#### Extracted records:
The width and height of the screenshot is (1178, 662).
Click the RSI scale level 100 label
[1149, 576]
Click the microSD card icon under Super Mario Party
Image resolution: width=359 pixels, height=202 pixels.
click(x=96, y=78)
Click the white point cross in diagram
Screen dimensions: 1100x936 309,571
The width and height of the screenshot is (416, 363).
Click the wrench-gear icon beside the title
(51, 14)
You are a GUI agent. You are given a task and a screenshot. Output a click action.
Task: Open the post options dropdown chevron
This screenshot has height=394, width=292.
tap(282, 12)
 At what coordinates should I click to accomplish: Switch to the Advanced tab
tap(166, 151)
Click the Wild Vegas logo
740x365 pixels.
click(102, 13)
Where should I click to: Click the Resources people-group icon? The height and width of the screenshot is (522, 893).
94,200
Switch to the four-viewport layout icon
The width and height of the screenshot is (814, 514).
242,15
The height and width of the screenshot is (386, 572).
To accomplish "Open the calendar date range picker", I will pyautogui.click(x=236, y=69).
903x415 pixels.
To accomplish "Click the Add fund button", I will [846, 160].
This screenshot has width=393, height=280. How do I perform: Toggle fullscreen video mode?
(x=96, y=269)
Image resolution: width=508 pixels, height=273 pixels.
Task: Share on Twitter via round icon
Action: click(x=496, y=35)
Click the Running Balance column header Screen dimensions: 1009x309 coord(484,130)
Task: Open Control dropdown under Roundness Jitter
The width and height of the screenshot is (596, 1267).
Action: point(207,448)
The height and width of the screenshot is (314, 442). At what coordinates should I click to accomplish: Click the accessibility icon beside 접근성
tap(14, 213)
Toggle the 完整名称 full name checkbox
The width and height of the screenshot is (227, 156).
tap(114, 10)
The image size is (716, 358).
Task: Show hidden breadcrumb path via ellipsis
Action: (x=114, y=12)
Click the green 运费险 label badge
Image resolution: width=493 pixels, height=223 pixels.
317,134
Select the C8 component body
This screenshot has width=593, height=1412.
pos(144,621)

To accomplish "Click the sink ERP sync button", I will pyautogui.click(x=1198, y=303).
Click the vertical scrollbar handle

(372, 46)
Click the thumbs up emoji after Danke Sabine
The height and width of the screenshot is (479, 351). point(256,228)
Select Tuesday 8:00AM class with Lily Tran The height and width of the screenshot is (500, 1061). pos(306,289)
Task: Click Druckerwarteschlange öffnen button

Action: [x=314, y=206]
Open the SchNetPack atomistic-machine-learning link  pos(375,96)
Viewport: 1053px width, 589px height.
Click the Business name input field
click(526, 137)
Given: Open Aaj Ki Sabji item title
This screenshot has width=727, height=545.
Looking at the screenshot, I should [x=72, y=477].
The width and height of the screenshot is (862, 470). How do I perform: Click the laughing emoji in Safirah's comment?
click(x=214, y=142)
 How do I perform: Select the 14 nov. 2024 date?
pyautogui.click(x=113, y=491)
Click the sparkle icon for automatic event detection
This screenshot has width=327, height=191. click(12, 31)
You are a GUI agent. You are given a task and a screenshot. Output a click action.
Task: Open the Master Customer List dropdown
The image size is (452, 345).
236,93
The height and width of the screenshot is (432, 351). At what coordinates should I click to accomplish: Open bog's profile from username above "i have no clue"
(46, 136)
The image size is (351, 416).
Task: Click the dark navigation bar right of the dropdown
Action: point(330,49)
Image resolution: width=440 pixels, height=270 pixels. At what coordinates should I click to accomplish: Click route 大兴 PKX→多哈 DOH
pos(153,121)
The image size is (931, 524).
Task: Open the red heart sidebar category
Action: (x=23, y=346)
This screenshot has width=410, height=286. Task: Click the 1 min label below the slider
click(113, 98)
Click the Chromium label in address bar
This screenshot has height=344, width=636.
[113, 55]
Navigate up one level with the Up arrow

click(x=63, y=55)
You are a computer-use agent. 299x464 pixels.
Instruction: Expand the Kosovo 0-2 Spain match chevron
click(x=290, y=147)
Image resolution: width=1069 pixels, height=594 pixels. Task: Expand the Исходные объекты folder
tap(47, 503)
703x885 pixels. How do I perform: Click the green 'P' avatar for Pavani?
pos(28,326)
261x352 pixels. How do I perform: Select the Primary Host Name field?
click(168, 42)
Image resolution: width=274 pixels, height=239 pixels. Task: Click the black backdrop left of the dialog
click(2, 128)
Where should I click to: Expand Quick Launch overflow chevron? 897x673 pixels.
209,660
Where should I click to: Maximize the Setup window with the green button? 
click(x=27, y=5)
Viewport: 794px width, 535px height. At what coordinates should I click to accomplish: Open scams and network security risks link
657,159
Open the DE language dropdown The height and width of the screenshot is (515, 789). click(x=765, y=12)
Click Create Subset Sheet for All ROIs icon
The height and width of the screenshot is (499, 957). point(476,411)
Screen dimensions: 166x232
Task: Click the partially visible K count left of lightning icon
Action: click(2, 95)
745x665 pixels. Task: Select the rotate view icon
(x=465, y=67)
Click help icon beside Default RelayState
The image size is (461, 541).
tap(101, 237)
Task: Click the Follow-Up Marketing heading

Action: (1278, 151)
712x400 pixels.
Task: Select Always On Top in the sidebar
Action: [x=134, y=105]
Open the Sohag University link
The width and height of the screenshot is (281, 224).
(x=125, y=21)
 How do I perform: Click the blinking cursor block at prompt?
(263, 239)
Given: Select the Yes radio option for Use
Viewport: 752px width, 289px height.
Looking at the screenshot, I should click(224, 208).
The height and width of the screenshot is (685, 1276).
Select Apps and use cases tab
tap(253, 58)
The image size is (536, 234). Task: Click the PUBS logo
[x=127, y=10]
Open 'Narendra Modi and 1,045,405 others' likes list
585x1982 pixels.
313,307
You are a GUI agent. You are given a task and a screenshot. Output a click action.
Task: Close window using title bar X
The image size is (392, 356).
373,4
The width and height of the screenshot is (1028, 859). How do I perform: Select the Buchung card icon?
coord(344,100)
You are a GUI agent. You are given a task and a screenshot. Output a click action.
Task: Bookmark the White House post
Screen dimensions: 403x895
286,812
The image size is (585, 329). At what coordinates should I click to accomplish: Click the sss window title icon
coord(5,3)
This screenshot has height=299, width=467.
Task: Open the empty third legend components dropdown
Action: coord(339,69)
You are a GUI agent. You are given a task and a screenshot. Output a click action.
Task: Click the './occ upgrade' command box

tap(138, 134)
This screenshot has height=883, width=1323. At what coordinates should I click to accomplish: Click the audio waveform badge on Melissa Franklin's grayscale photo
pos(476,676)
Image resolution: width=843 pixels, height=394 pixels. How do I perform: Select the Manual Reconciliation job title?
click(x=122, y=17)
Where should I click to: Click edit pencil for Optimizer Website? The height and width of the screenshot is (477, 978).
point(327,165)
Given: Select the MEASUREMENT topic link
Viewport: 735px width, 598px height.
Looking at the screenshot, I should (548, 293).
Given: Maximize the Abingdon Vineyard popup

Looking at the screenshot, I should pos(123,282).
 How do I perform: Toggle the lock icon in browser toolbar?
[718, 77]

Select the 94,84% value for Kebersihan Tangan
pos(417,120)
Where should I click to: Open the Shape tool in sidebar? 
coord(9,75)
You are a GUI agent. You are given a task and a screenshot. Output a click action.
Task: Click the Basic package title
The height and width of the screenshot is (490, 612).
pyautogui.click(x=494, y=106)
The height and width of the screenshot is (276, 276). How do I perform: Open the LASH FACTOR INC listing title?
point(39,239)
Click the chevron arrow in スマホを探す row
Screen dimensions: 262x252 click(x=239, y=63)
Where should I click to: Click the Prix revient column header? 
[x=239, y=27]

#### Assignment:
Output all of the data again. Match it exactly.

#### Solution to the problem:
The width and height of the screenshot is (1178, 662).
Click the RSI scale level 100 label
[1149, 576]
Click the microSD card icon under Super Mario Party
Image resolution: width=359 pixels, height=202 pixels.
click(x=96, y=78)
Click the white point cross in diagram
Screen dimensions: 1100x936 309,571
The width and height of the screenshot is (416, 363).
Click the wrench-gear icon beside the title
(51, 14)
You are a GUI agent. You are given a task and a screenshot. Output a click action.
Task: Open the post options dropdown chevron
This screenshot has height=394, width=292.
tap(282, 12)
 At what coordinates should I click to accomplish: Switch to the Advanced tab
tap(166, 151)
Click the Wild Vegas logo
740x365 pixels.
click(102, 13)
Where should I click to: Click the Resources people-group icon? The height and width of the screenshot is (522, 893).
94,200
Switch to the four-viewport layout icon
The width and height of the screenshot is (814, 514).
242,15
The height and width of the screenshot is (386, 572).
To accomplish "Open the calendar date range picker", I will pyautogui.click(x=236, y=69).
903x415 pixels.
To accomplish "Click the Add fund button", I will [846, 160].
This screenshot has width=393, height=280. How do I perform: Toggle fullscreen video mode?
(x=96, y=269)
Image resolution: width=508 pixels, height=273 pixels.
Task: Share on Twitter via round icon
Action: click(x=496, y=35)
Click the Running Balance column header Screen dimensions: 1009x309 coord(484,130)
Task: Open Control dropdown under Roundness Jitter
The width and height of the screenshot is (596, 1267).
Action: point(207,448)
The height and width of the screenshot is (314, 442). At what coordinates should I click to accomplish: Click the accessibility icon beside 접근성
tap(14, 213)
Toggle the 完整名称 full name checkbox
The width and height of the screenshot is (227, 156).
tap(114, 10)
The image size is (716, 358).
Task: Show hidden breadcrumb path via ellipsis
Action: (x=114, y=12)
Click the green 运费险 label badge
Image resolution: width=493 pixels, height=223 pixels.
317,134
Select the C8 component body
This screenshot has width=593, height=1412.
pos(144,621)

To accomplish "Click the sink ERP sync button", I will pyautogui.click(x=1198, y=303).
Click the vertical scrollbar handle

(372, 46)
Click the thumbs up emoji after Danke Sabine
The height and width of the screenshot is (479, 351). point(256,228)
Select Tuesday 8:00AM class with Lily Tran The height and width of the screenshot is (500, 1061). pos(306,289)
Task: Click Druckerwarteschlange öffnen button

Action: [x=314, y=206]
Open the SchNetPack atomistic-machine-learning link  pos(375,96)
Viewport: 1053px width, 589px height.
Click the Business name input field
click(526, 137)
Given: Open Aaj Ki Sabji item title
This screenshot has width=727, height=545.
Looking at the screenshot, I should [x=72, y=477].
The width and height of the screenshot is (862, 470). How do I perform: Click the laughing emoji in Safirah's comment?
click(x=214, y=142)
 How do I perform: Select the 14 nov. 2024 date?
pyautogui.click(x=113, y=491)
Click the sparkle icon for automatic event detection
This screenshot has width=327, height=191. click(12, 31)
You are a GUI agent. You are given a task and a screenshot. Output a click action.
Task: Open the Master Customer List dropdown
The image size is (452, 345).
236,93
The height and width of the screenshot is (432, 351). At what coordinates should I click to accomplish: Open bog's profile from username above "i have no clue"
(46, 136)
The image size is (351, 416).
Task: Click the dark navigation bar right of the dropdown
Action: point(330,49)
Image resolution: width=440 pixels, height=270 pixels. At what coordinates should I click to accomplish: Click route 大兴 PKX→多哈 DOH
pos(153,121)
The image size is (931, 524).
Task: Open the red heart sidebar category
Action: (x=23, y=346)
This screenshot has width=410, height=286. Task: Click the 1 min label below the slider
click(113, 98)
Click the Chromium label in address bar
This screenshot has height=344, width=636.
[113, 55]
Navigate up one level with the Up arrow

click(x=63, y=55)
You are a computer-use agent. 299x464 pixels.
Instruction: Expand the Kosovo 0-2 Spain match chevron
click(x=290, y=147)
Image resolution: width=1069 pixels, height=594 pixels. Task: Expand the Исходные объекты folder
tap(47, 503)
703x885 pixels. How do I perform: Click the green 'P' avatar for Pavani?
pos(28,326)
261x352 pixels. How do I perform: Select the Primary Host Name field?
click(168, 42)
Image resolution: width=274 pixels, height=239 pixels. Task: Click the black backdrop left of the dialog
click(2, 128)
Where should I click to: Expand Quick Launch overflow chevron? 897x673 pixels.
209,660
Where should I click to: Maximize the Setup window with the green button? 
click(x=27, y=5)
Viewport: 794px width, 535px height. At what coordinates should I click to accomplish: Open scams and network security risks link
657,159
Open the DE language dropdown The height and width of the screenshot is (515, 789). click(x=765, y=12)
Click Create Subset Sheet for All ROIs icon
The height and width of the screenshot is (499, 957). point(476,411)
Screen dimensions: 166x232
Task: Click the partially visible K count left of lightning icon
Action: click(2, 95)
745x665 pixels. Task: Select the rotate view icon
(x=465, y=67)
Click help icon beside Default RelayState
The image size is (461, 541).
tap(101, 237)
Task: Click the Follow-Up Marketing heading

Action: (1278, 151)
712x400 pixels.
Task: Select Always On Top in the sidebar
Action: [x=134, y=105]
Open the Sohag University link
The width and height of the screenshot is (281, 224).
(x=125, y=21)
 How do I perform: Click the blinking cursor block at prompt?
(263, 239)
Given: Select the Yes radio option for Use
Viewport: 752px width, 289px height.
Looking at the screenshot, I should click(224, 208).
The height and width of the screenshot is (685, 1276).
Select Apps and use cases tab
tap(253, 58)
The image size is (536, 234). Task: Click the PUBS logo
[x=127, y=10]
Open 'Narendra Modi and 1,045,405 others' likes list
585x1982 pixels.
313,307
You are a GUI agent. You are given a task and a screenshot. Output a click action.
Task: Close window using title bar X
The image size is (392, 356).
373,4
The width and height of the screenshot is (1028, 859). How do I perform: Select the Buchung card icon?
coord(344,100)
You are a GUI agent. You are given a task and a screenshot. Output a click action.
Task: Bookmark the White House post
Screen dimensions: 403x895
286,812
The image size is (585, 329). At what coordinates should I click to accomplish: Click the sss window title icon
coord(5,3)
This screenshot has height=299, width=467.
Task: Open the empty third legend components dropdown
Action: coord(339,69)
You are a GUI agent. You are given a task and a screenshot. Output a click action.
Task: Click the './occ upgrade' command box

tap(138, 134)
This screenshot has height=883, width=1323. At what coordinates should I click to accomplish: Click the audio waveform badge on Melissa Franklin's grayscale photo
pos(476,676)
Image resolution: width=843 pixels, height=394 pixels. How do I perform: Select the Manual Reconciliation job title?
click(x=122, y=17)
Where should I click to: Click edit pencil for Optimizer Website? The height and width of the screenshot is (477, 978).
point(327,165)
Given: Select the MEASUREMENT topic link
Viewport: 735px width, 598px height.
Looking at the screenshot, I should (548, 293).
Given: Maximize the Abingdon Vineyard popup

Looking at the screenshot, I should pos(123,282).
 How do I perform: Toggle the lock icon in browser toolbar?
[718, 77]

Select the 94,84% value for Kebersihan Tangan
pos(417,120)
Where should I click to: Open the Shape tool in sidebar? 
coord(9,75)
You are a GUI agent. You are given a task and a screenshot. Output a click action.
Task: Click the Basic package title
The height and width of the screenshot is (490, 612).
pyautogui.click(x=494, y=106)
The height and width of the screenshot is (276, 276). How do I perform: Open the LASH FACTOR INC listing title?
point(39,239)
Click the chevron arrow in スマホを探す row
Screen dimensions: 262x252 click(x=239, y=63)
Where should I click to: Click the Prix revient column header? 
[x=239, y=27]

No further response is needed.